How has being in the industry for as long as you have shaped your experience making and releasing music? Do you find it any easier at this point, or do you still have the same complications that you have always had to work through?

it's harder, time-wise, to find the time and space to make records and write songs. but having done it this long it's easier in the sense that we pretty much know what has to happen to get from point A to point B. point B being having an awesome new record.

Has the success of the illustrious artists on Merge allowed the band the luxury of taking an extended hiatus, or was the lengthy time off just a matter of you all taking time to focus on other aspects of your lives?

we were all really burnt out on touring, was the beginning of the hiatus. we still had fun playing the odd show here and there but all needed to step away from the cycle of write-record-tour, it was becoming a grind especially on the touring we did right after Here's To Shutting Up came out, which also happened to coincide with 9/11. the success of Merge and Merge becoming that much busier definitely meant that getting back into Superchunk was even more difficult from a time standpoint as we were so busy with the label. but it was something that at least I always thought we would come back to in some way.

Has the consistently fantastic music released on Merge inspired you at all to get in the mix yourselves, and show these younger bands that perhaps just know you as the heads of the label that you can still bring it musically as well?

Ha, well not so much as a "look what we can do" but being surrounded by the work of the artists on merge really is a daily inspiration to make music.

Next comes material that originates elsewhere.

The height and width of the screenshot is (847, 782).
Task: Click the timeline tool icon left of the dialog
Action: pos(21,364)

Bands on Merge like Telekinesis and Wye Oak and have so much energy to do this, and seem to make their music so effortlessly that it makes me want to get in the basement and write songs, or at least play guitar. Other artists making great records that were an inspiration in writing and recording this one were The Reigning Sound and Jay Reatard and David Kilgour.

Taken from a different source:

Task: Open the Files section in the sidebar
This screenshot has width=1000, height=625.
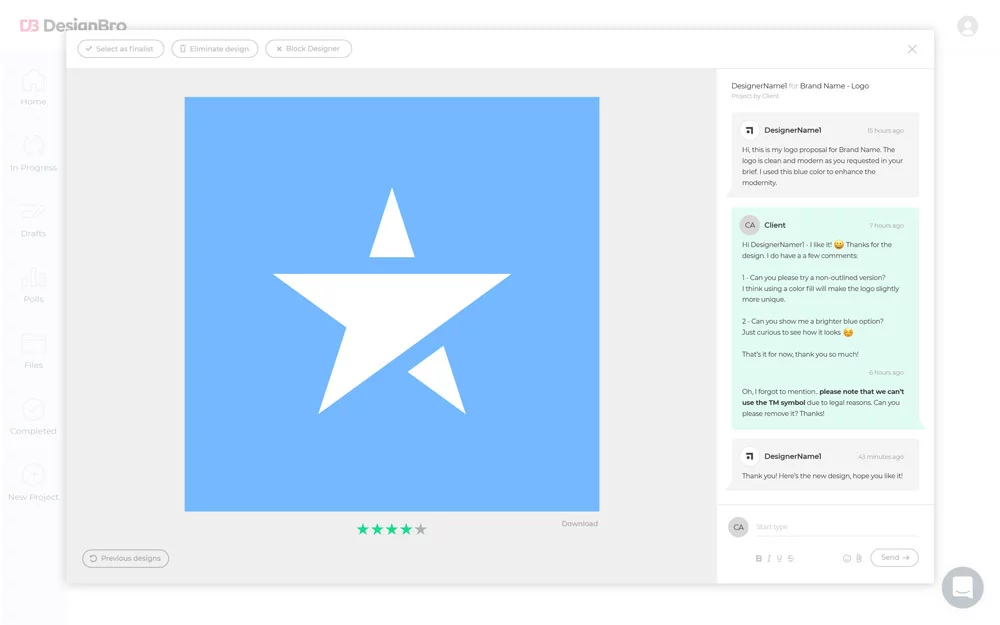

I really enjoyed reading Our Noise, and have always thought that Merge was consistently the best record label in the country. Was it a rewarding experience to dig through the archives in order to tell your fascinating story? And did going back through the years help you realize the tremendous significance of all the things you and the bands have been able to accomplish over the years?

It was pretty exhausting writing and thinking about all that stuff, and trawling through bins of photos and flyers, but really fun yeah. we really couldn't fit half of what we would have liked in there, we've worked with so many great artists, but i think the stories that did get told are good ones and the visual aspect was really great to be able to have in there too. as far as realizing our own significance, i don't think we're in the best position to analyze that, partially because we're such an active ongoing concern that i don't like to think about merge as existing in the past tense.

How difficult was it for you in the early days to balance getting a label off the ground while also trying to bring Superchunk to a wider audience?

it was weirdly not difficult -- only because we didn't see it in those terms, that is, we weren't trying to "break" the band or the label in any directed way, we were focused on making records and writing songs and playing shows, so it didn't seem "hard" it just seemed like, "this is what we are doing".

You guys have played some pretty memorable shows at First Avenue over the years (I haven't missed one since '92). Any favorite memories from any of those shows? And why has it taken you so long to make your way back to Minneapolis? We've certainly missed the four of you and can't wait until your show here in December.

well we haven't played much of anywhere in 9 years but yeah it's been quite awhile (though Portastatic played the Entry w Dirty Projectors and Grizzly Bear a few years back on a really freezing cold night), Minneapolis isn't on the way from NC to anywhere really, is the only excuse i have! we've played shows there with a ton of great bands, off the top of my head Chris Knox, Teenage Fanclub, Rilo Kiley, Pegboy at the Entry...tons more i'm forgetting but we're looking forward to coming back!

thanks,
mac


SUPERCHUNK play with Times New Viking tonight, WEDNESDAY, DECEMBER 1, at FIRST AVENUE. 18+. $18. 7:30 p.m.